## THE TASK
Counting every line in the records below that holds "computer", give the total and add nothing.

Dataset entries:
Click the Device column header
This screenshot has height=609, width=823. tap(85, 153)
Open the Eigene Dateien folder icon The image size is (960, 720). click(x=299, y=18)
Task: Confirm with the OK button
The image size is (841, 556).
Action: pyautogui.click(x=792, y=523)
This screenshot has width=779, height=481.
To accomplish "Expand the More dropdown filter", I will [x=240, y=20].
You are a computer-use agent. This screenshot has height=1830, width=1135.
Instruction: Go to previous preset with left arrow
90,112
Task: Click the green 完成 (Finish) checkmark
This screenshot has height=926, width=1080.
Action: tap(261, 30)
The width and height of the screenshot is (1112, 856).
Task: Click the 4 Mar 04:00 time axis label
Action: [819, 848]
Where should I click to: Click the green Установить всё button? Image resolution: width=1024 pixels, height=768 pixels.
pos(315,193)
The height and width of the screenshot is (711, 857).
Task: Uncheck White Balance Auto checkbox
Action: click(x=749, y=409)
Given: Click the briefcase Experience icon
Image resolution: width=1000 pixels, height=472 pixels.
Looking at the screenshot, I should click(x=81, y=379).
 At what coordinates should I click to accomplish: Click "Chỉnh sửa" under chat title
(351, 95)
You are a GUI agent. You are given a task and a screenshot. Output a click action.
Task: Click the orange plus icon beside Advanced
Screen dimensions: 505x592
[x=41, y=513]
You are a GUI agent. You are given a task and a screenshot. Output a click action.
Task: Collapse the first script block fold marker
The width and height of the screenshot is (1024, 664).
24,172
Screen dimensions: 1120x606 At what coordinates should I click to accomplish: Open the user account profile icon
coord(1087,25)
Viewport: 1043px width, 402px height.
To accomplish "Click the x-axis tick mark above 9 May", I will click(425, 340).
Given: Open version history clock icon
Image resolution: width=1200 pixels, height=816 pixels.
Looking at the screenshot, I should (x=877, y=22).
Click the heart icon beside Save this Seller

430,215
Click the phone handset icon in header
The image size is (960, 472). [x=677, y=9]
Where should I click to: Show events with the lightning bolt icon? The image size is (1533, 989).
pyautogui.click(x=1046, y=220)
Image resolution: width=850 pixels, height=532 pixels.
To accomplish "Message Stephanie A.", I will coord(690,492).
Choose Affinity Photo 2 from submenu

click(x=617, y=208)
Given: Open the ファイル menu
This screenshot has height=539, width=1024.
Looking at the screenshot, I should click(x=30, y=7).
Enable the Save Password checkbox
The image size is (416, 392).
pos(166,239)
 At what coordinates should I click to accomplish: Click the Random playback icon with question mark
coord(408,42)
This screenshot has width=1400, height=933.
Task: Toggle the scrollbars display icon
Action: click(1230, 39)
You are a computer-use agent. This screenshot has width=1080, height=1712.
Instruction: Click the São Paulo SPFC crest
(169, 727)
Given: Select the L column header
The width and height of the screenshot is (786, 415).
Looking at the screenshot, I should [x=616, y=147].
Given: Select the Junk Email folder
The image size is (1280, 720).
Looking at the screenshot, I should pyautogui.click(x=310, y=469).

## SOLUTION TO THE EXERCISE
2